Sánchez Cerezo foi sequestrado no meio da noite, no último dia 2 de janeiro. Além de arrancá-lo da cama, levaram também seu computador, celular e câmera. Nos vinte dias após a tragédia, familiares e colegas foram às ruas. Porém, segundo denúncia da ONG para a proteção de jornalistas Artículo 19, a polícia local não dava mostras de estar tentando localizar seu paradeiro. O editor era conhecido por expor no semanário casos de corrupção local e ações de extorsões cometidas por narcotraficantes. Segundo depoimento de um colega, o repórter Juan Eduardo Mateos, Sánchez era uma presença “necessária” numa zona (sudeste de Veracruz) carente de meios e de atenção da mídia mexicana. “Todos os jornalistas da área confiavam nele para ter informação. Ele ia encontrar os colegas no Café La Paroquia, reunia a todos, e compartilhava informação”, disse, à revista Vice. O trabalho no jornal, porém, não bastava para que se sustentasse, portanto, nos dias e horários de folga, Sánchez Cerezo dirigia um táxi.

O corpo foi encontrado não por conta de buscas realizadas pela polícia, mas depois da confissão do sicário responsável pelo trabalho. Clemente Noé Rodríguez Martínez, um ex-policial e traficante de drogas declarou que a morte foi encomendada por Martín López Meneses, um sub-diretor da Polícia Municipal que trabalhava como chofer e segurança pessoal do prefeito da cidade, Bravo Omar Cruz.

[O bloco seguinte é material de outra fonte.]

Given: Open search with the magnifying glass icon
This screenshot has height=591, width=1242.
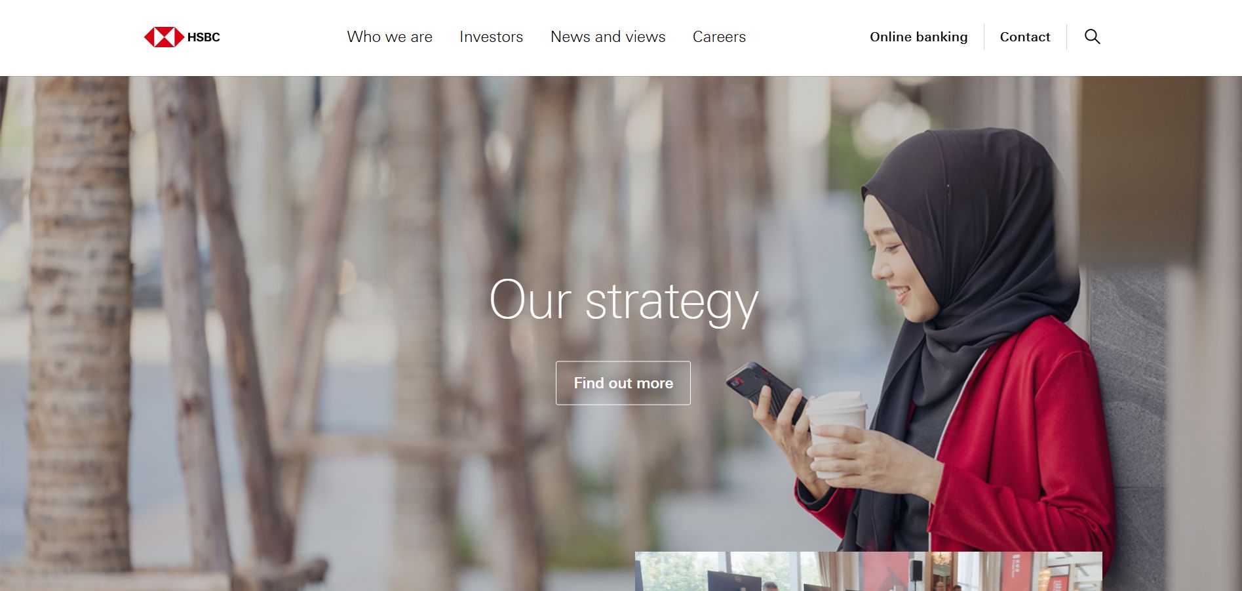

A se confirmar a acusação, será mais um caso de autoridade política local atuando contra cidadãos em aliança com narcotraficantes. É preciso lembrar que o caso dos estudantes de Ayotzinapa também foi obra de uma ação casada entre Estado, polícia e crime organizado. Trata-se de uma consequência direta da expansão dos cartéis para além da ação criminosa. Hoje, boa parte da ação já não tem a ver com a compra e venda de drogas e sim com extorsões, tomada de empresas, rotas de comércio e instituições governamentais. Enquanto no enfrentamento entre cartéis e Exército morrem recém-recrutados garotos de famílias humildes do interior, os chefes da droga atuam nas cidades, no comando de negócios, jornais e vias de transporte de produtos comerciais. Quem quiser ler uma descrição mais acurada do esquema deve ler o novo e essencial trabalho do jornalista italiano Roberto Saviano, “Zero, Zero, Zero”, lançado no Brasil pela Companhia das Letras.

Já são 11 os jornalistas mortos em Veracruz desde 2010, e mais quinze no resto do país, no mesmo período. Já se trata do país latin0-americano em que é mais perigoso atuar como jornalista. Assim como no caso de Ayotzinapa, porém, a morte de Sánchez Cerezo acende um alarme por conta da participação explícita de autoridades locais nas ações armadas contra civis. Organismos de defesa de direitos humanos internacionais, como a Fundação Baltasar Garzón, apontam esses crimes como de lesa humanidade, por envolverem o Estado contra a população desarmada. Ao contrário do que diz Peña Nieto, a situação não caminha para um desenlace pacífico, ao contrário. O próprio Estado que EPN comanda parece ter as mãos sujas de sangue.